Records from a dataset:

┌────────

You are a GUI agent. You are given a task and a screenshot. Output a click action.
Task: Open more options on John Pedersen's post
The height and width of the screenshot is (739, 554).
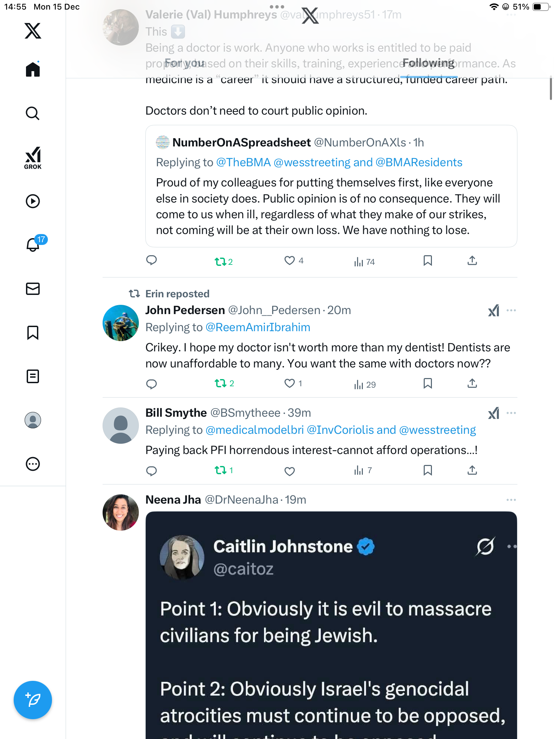point(511,310)
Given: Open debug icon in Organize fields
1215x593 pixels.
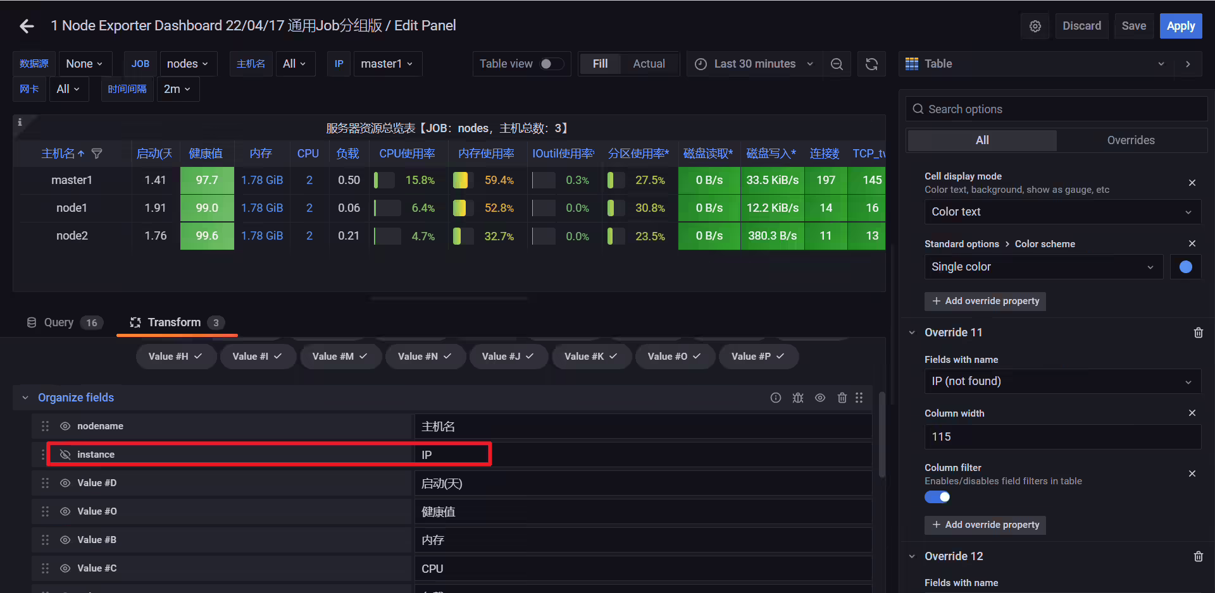Looking at the screenshot, I should point(798,398).
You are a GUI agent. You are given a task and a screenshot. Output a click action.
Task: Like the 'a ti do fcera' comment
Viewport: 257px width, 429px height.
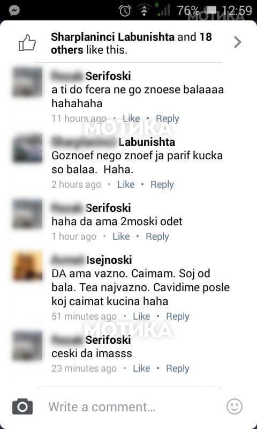(x=131, y=119)
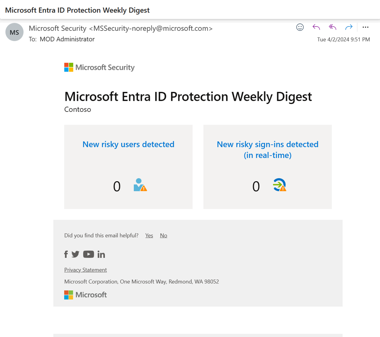The image size is (380, 337).
Task: Click the YouTube icon in footer
Action: pyautogui.click(x=88, y=254)
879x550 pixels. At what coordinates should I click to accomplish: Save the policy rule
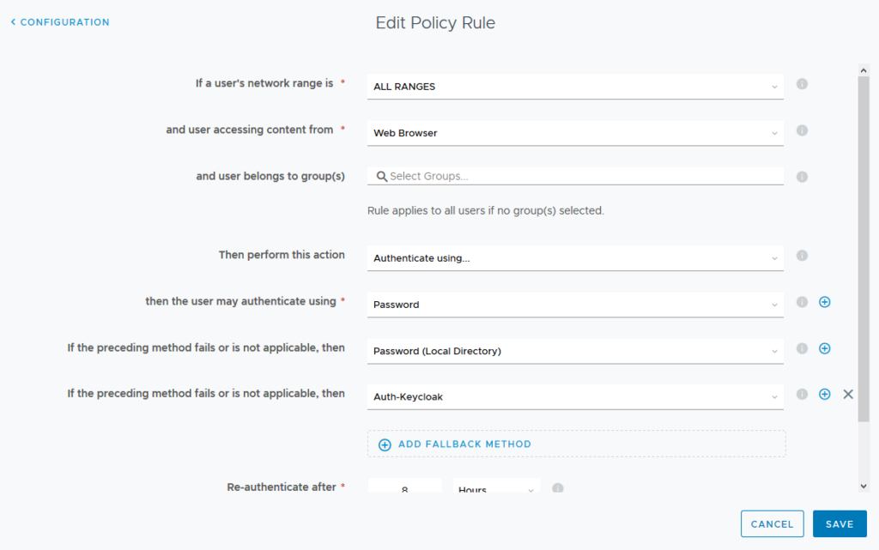[840, 524]
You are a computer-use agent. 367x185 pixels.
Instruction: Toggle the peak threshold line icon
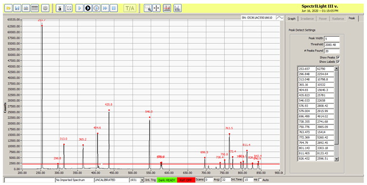click(x=167, y=8)
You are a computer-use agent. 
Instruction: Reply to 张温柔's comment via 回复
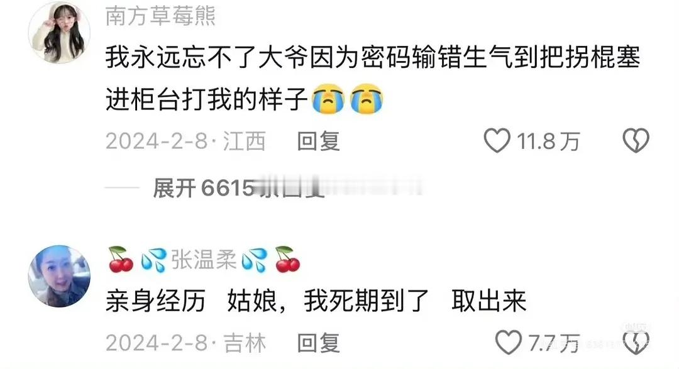pyautogui.click(x=318, y=343)
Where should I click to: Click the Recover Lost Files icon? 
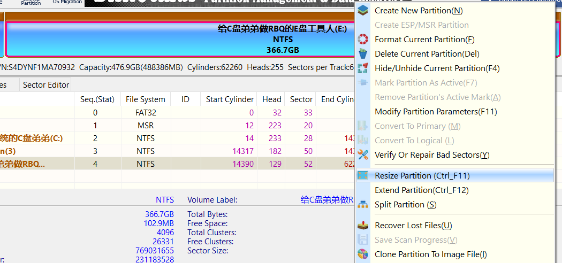click(363, 226)
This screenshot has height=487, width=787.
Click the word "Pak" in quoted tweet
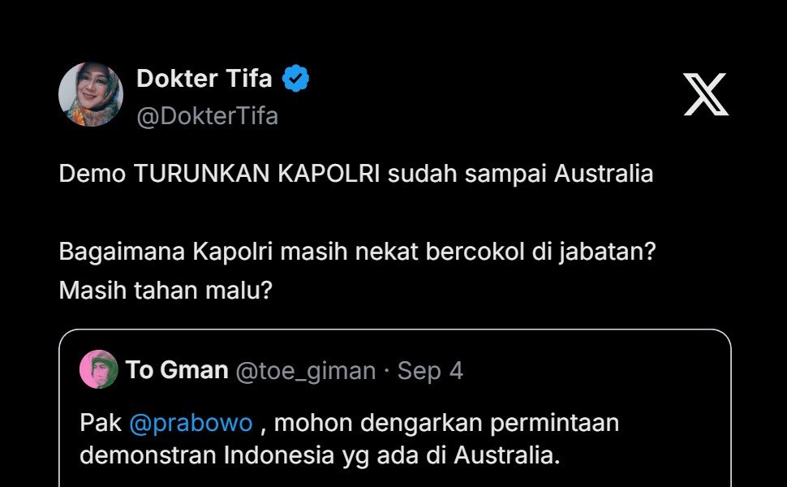pos(101,423)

└────────

WORK TASK: All lines above that include the word "Open" should be located and copied.

YOUR RESPONSE:
Task: Open more options on John Pedersen's post
Given: Open debug icon in Organize fields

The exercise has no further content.